Bromelain, a crude extract from pineapple stem containing various thiol proteases, has previously been suggested for adjuvant therapy of malignant diseases. We hence tested in vitro whether a highly purified bromelain proteinase (F9) would affect the antitumor activity by human peripheral blood lymphocytes (PBL) against MCF-7 breast cancer, KB squamous carcinoma and SK-MEL-28 melanoma cells. The antiproliferative effects by pretreated PBL were determined using the microculture tetrazolium (MTT) assay. All three cell lines were susceptible to F9-treated PBL and KB cells were selected to examine the kinetics, the dose dependency and the specificity of the F9 effects on PBL. Maximal antitumor effects were obtained when PBL were incubated with 25 mug/ml of F9 for 3 days at which the proteolytical activity of the added F9 was 1.6 U/mg. The F9-induced PBL antitumor activity was dependent on the applied proteolytical activity and abolished when F9 was inactivated by iodoacetamide. In contrast to F9, trypsin or pronase were not able to induce PBL-mediated growth inhibition of KB target cells. In response to F9, the concentration of interleukin-2 (IL-2) and tumor necrosis factor-a increased 10 and 19 fold in the PBL supernatant, respectively. F9 was found to synergize LAK cell activity in addition to suboptimal concentrations (0.625-2.5 U/ml) of rIL-2. In contrast to rIL-2-activated PBL, no cytolytic effect by F9-activated PBL was measured in the BCECF release assay, suggesting that F9 acts by a mechanism different from that of IL-2. F9 was also found to be growth inhibitory in the MTT assay, when it was directly added to the tumor cells: The concentration, at 50% growth inhibition by F9, was in the range of 25-38 mug/ml at which the proteolytical activity of the added F9 was 2.5 U/mg. On the basis of the present study we suggest that F9 alone, or in combination with rIL-2, may be used as a potential biological response modifier in specific immunotherapy of distinct cancer diseases.

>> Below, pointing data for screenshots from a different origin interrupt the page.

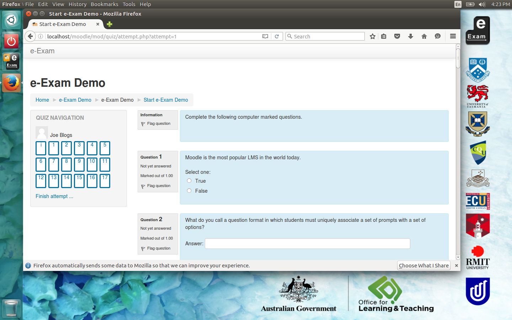Select False for Question 1

(189, 191)
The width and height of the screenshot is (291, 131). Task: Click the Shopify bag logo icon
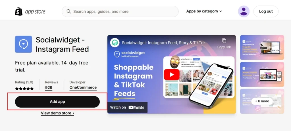coord(19,11)
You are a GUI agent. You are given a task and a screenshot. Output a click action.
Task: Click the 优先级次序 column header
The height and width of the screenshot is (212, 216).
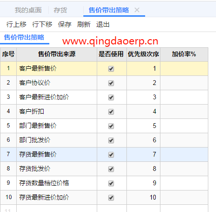[x=143, y=54]
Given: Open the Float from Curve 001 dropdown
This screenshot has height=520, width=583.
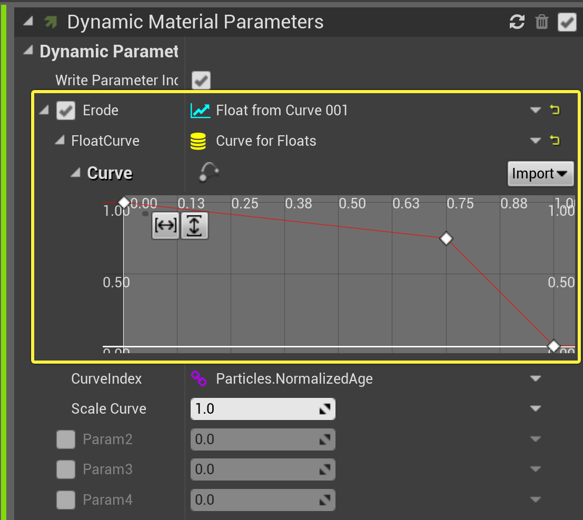Looking at the screenshot, I should click(536, 110).
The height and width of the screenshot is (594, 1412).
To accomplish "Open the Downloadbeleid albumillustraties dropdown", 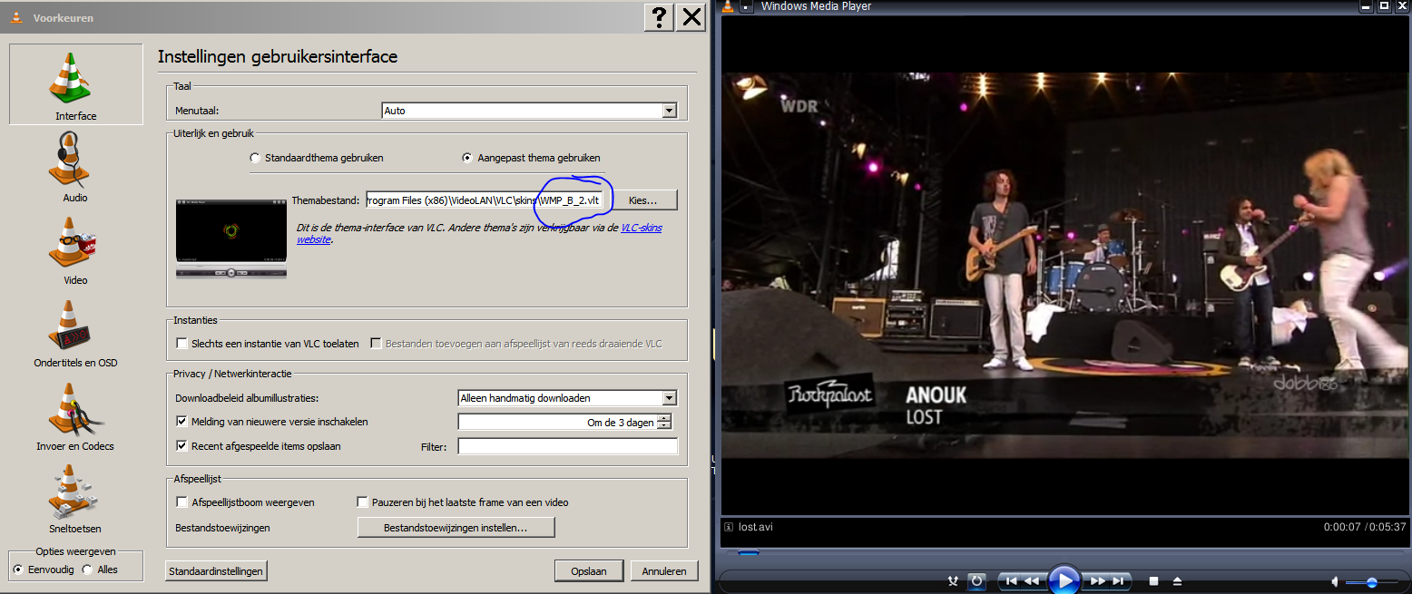I will click(669, 398).
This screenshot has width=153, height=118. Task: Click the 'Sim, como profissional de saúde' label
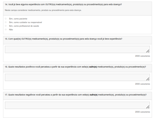coord(24,26)
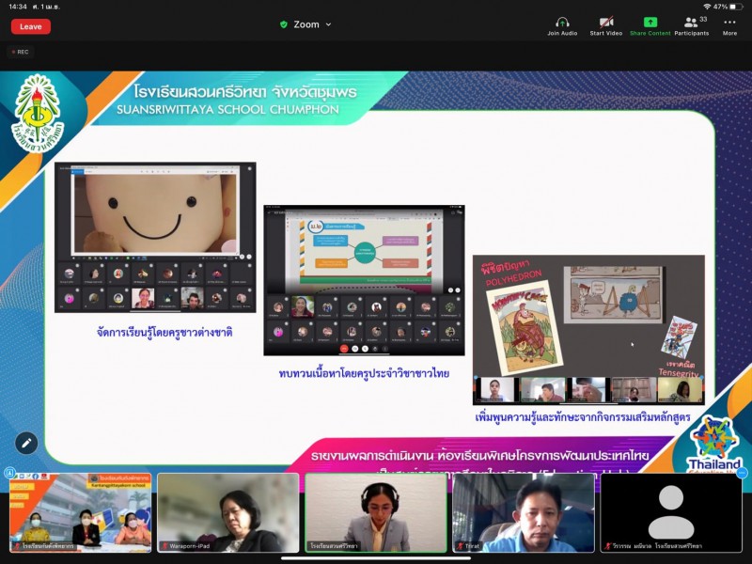Click the smiley face slide screenshot
Screen dimensions: 752x564
155,237

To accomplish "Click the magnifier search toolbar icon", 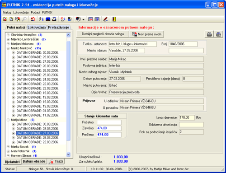I will pyautogui.click(x=24, y=19).
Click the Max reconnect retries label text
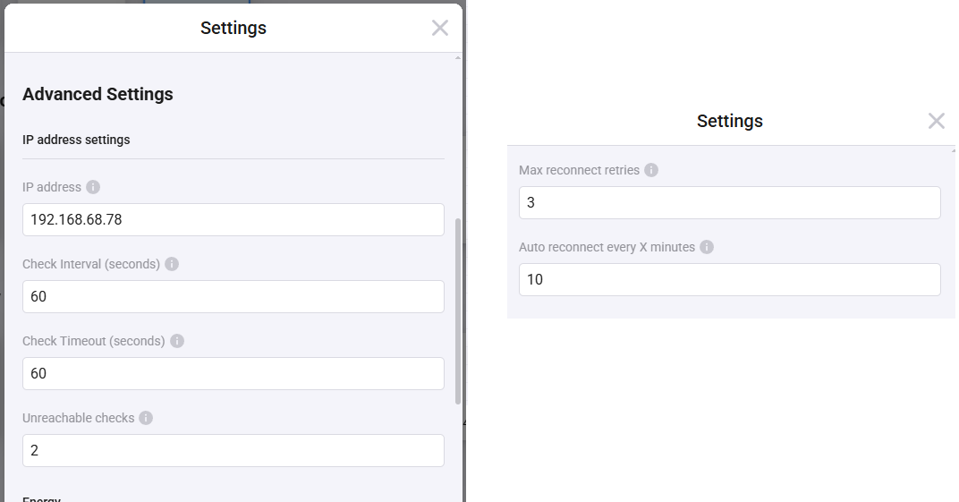Viewport: 959px width, 502px height. (x=579, y=170)
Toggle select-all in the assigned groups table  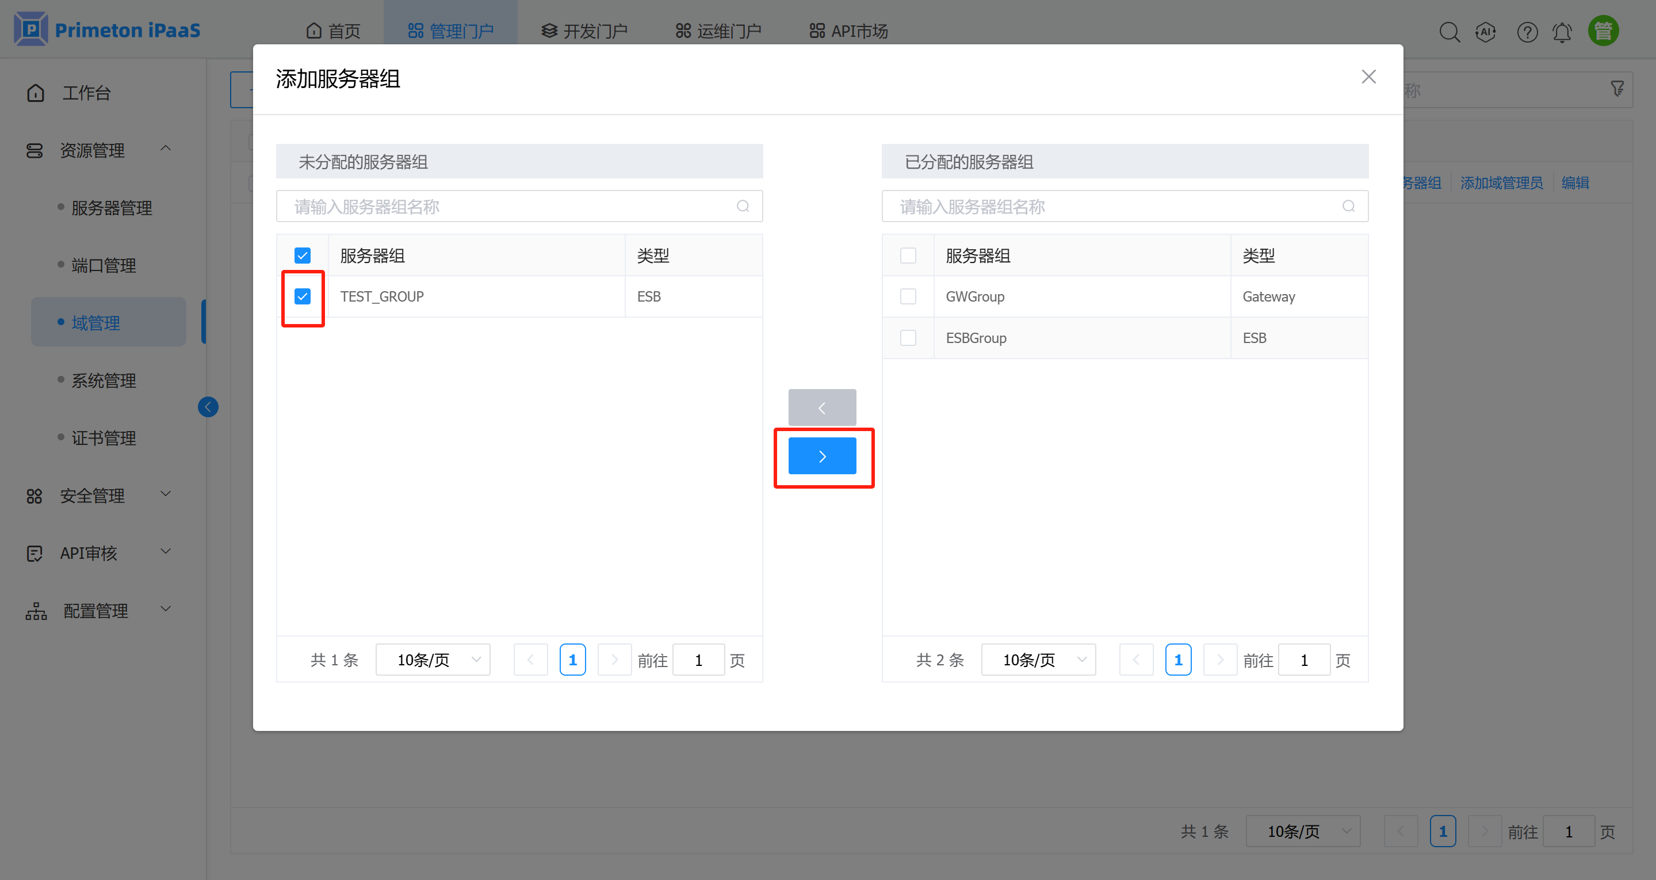908,255
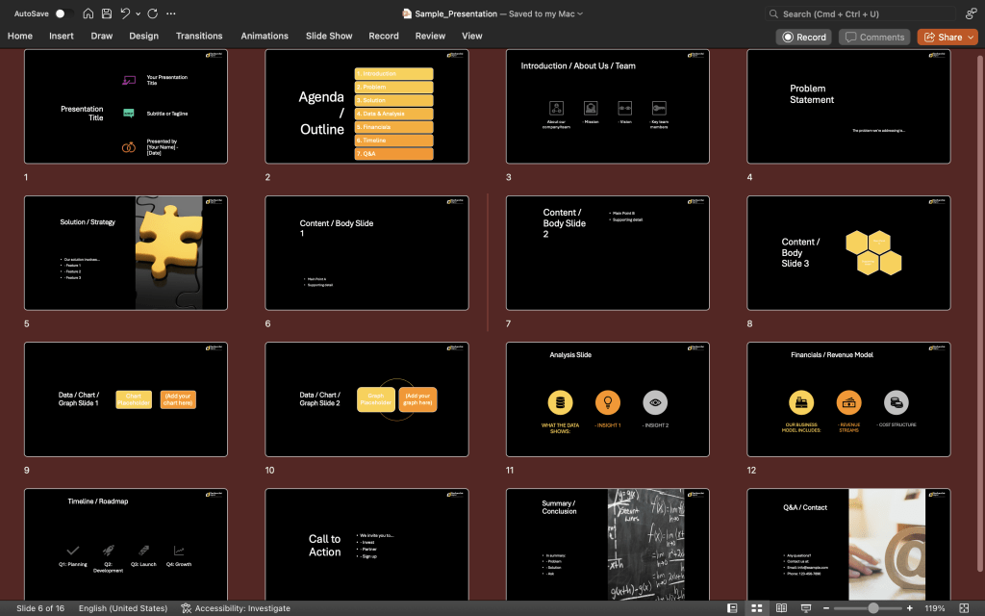Screen dimensions: 985x616
Task: Click the Home icon in the title bar
Action: tap(88, 14)
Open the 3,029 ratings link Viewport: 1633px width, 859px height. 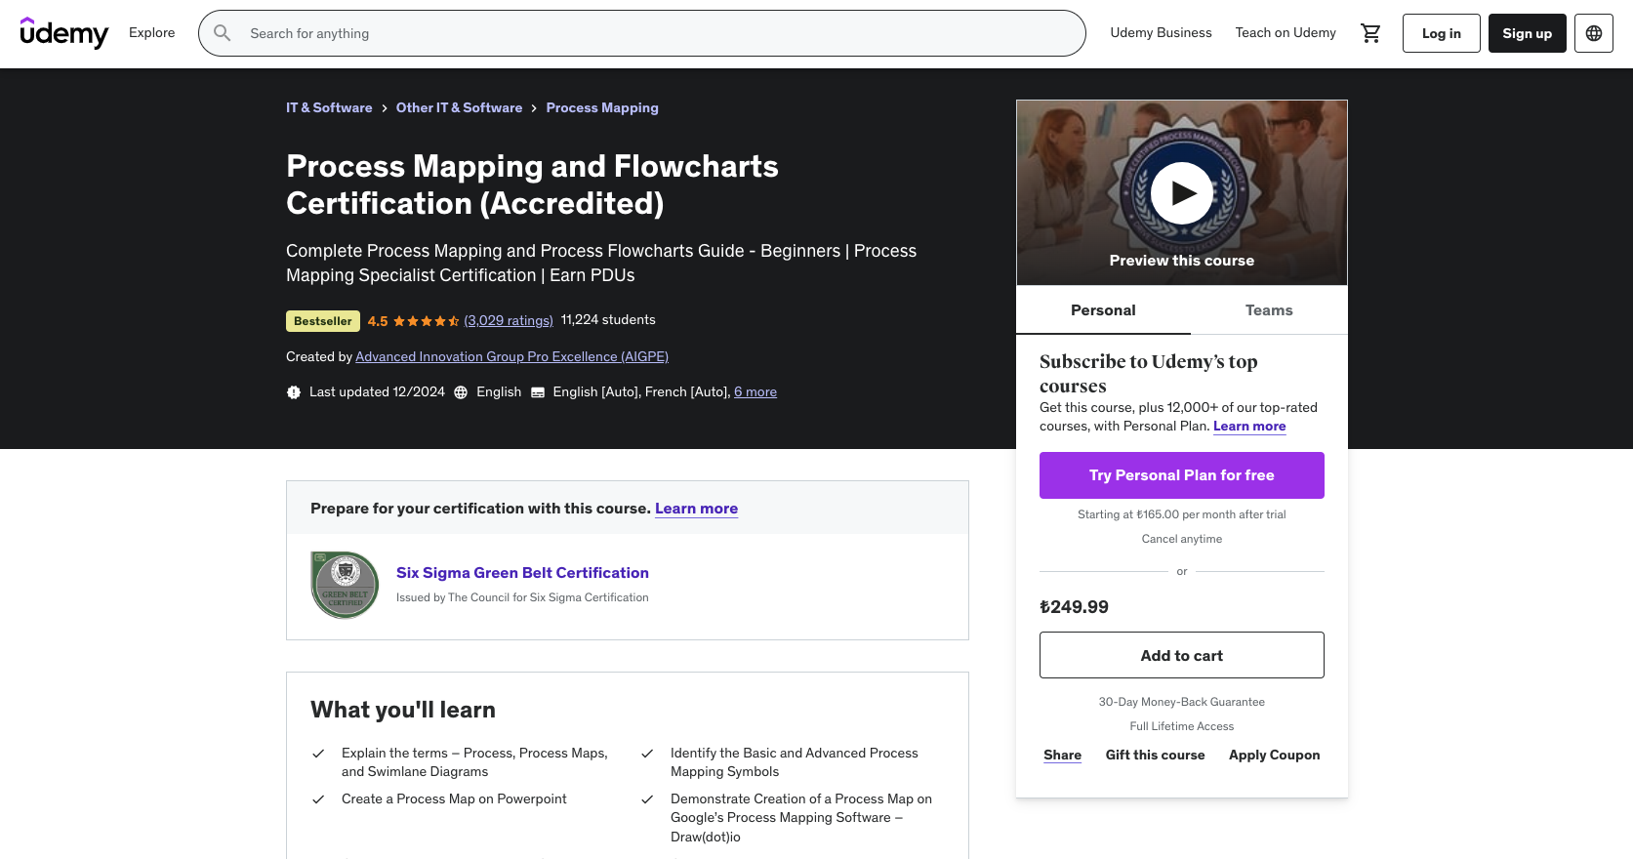(509, 321)
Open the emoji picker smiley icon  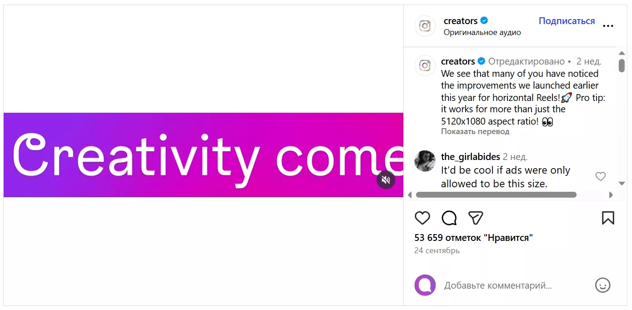602,285
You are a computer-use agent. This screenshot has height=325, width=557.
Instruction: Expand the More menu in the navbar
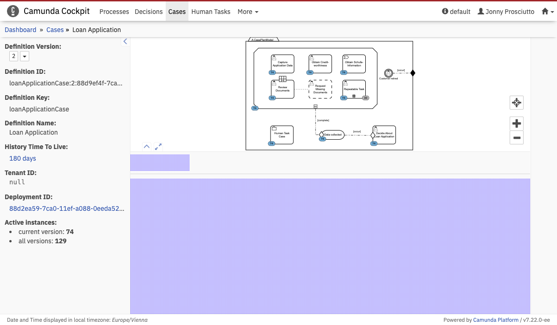click(248, 12)
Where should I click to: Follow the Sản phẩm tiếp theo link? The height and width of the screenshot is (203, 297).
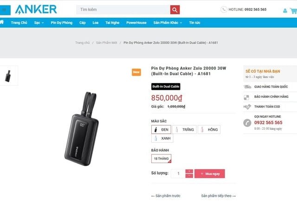[x=219, y=196]
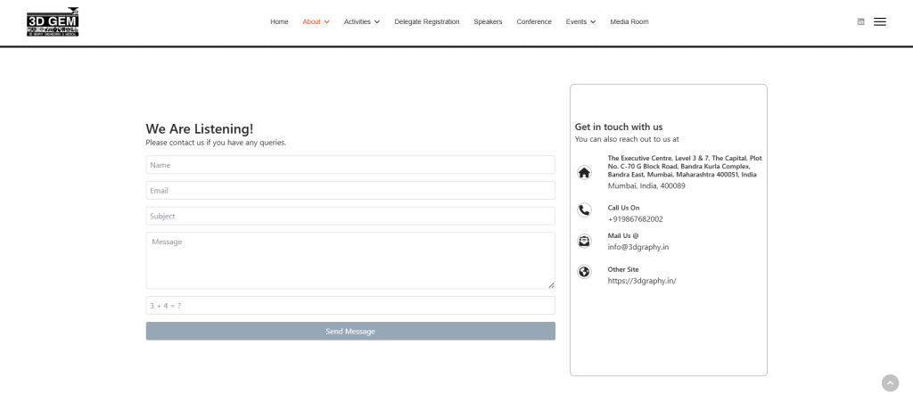The image size is (913, 411).
Task: Focus the Name input field
Action: [350, 165]
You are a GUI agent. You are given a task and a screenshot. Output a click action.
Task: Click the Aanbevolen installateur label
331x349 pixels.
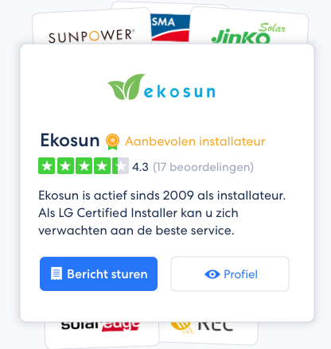point(195,142)
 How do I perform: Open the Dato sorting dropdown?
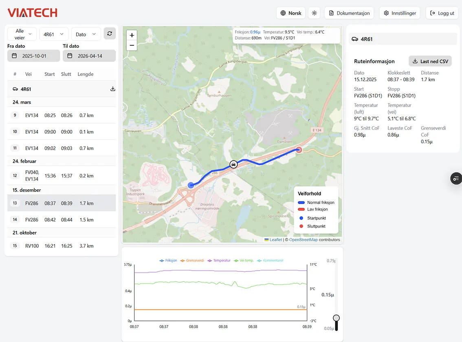click(x=86, y=34)
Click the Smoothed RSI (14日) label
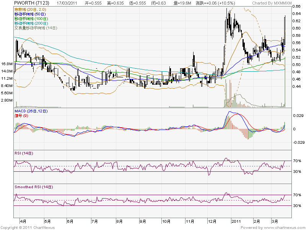The height and width of the screenshot is (230, 306). tap(34, 187)
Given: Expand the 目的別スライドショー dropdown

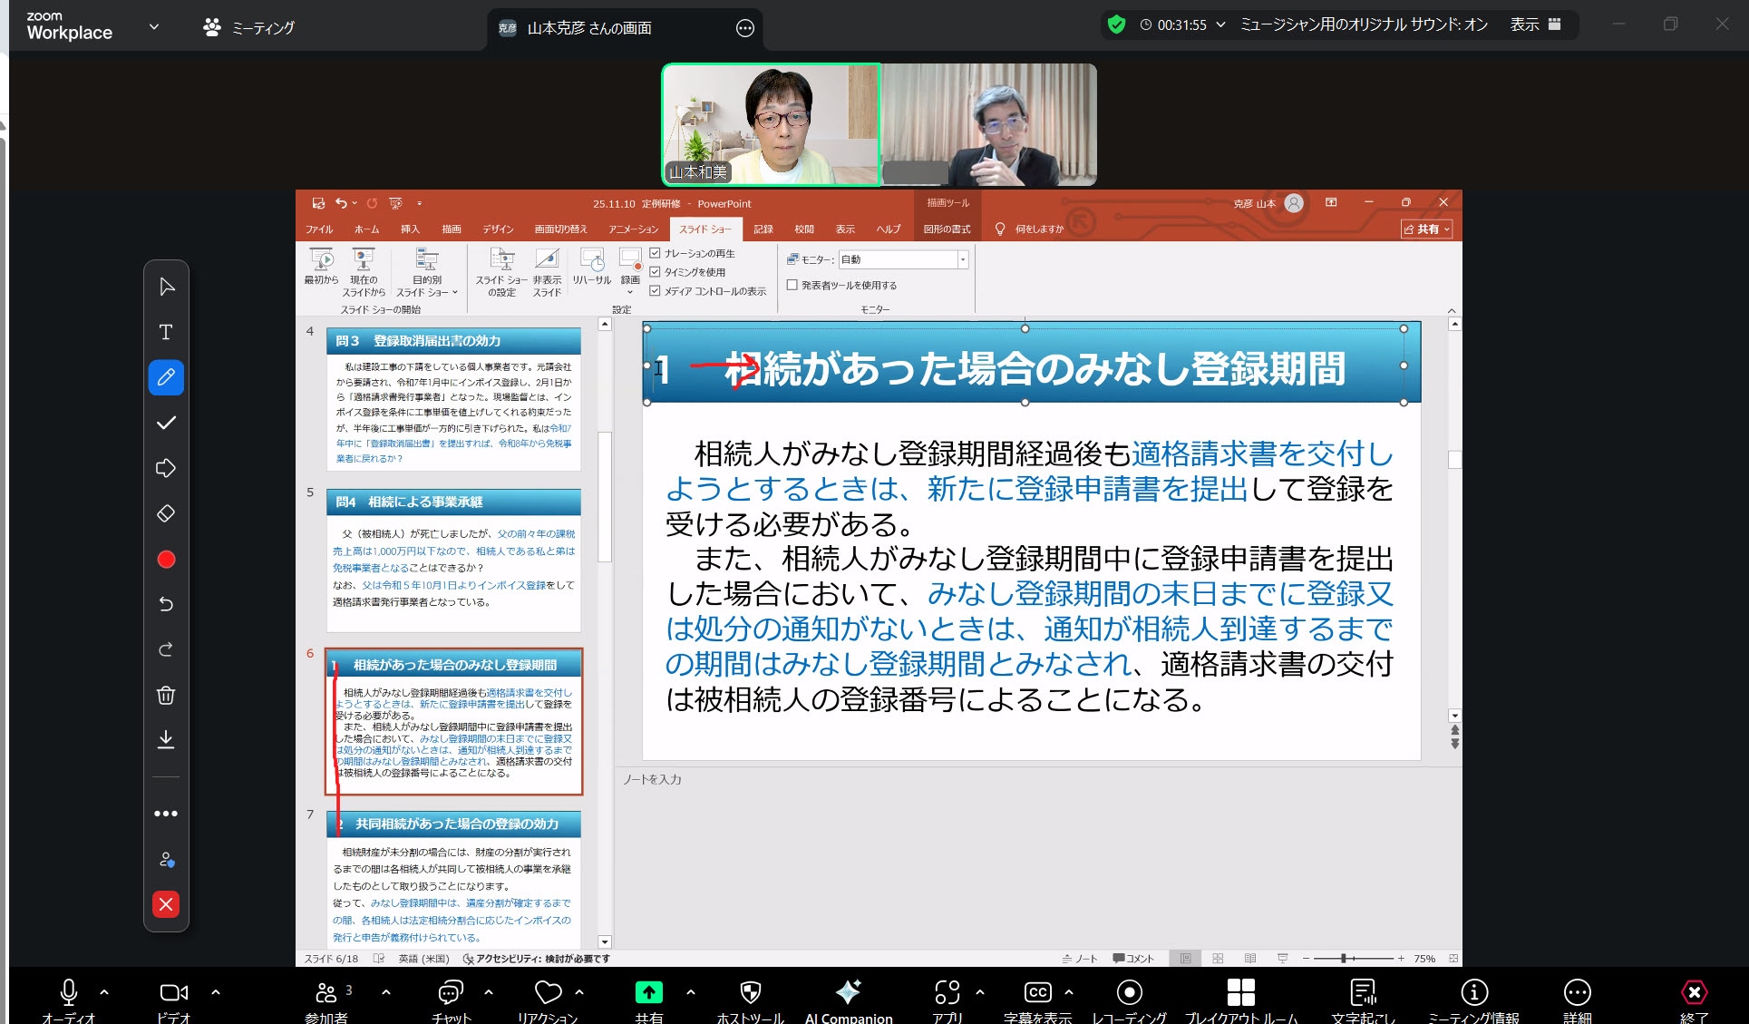Looking at the screenshot, I should pos(426,272).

Bromelain proteinases modulate the cd44 expression on human molt-4/8 leukemia and sk-mel-28 melanoma-cells in-vitro.

CD44 cell surface proteins are involved in leukocyte binding to endothelium and the metastatic spread of tumor cells. Using flow cytometric analysis (FCMA), we investigated the effects of the proteases bromelain, papain, trypsin, and chymotrypsin on the density of CD44 molecules present on human leukemia Molt 4/8 cells. Bromelain was found to be most active in reducing CD44 receptor density. In addition, the effects of the purified bromelain proteinases F4 and F9 were investigated. On Molt 4/8 cells crude bromelain and F9, with the highest proteolytical activity, were found to be most active in reducing CD44 receptor density with a half maximal value of 1.9 mu g/ml and 2.3 mu g/ml, respectively. On human SK-Mel 28 melanoma cells especially F9 showed a strong effect, with a half maximal value of 1.5 mu g/ml. The implications of the findings are discussed with view of the reported antimetastatic activity of orally administrated bromelain with respect to CD44.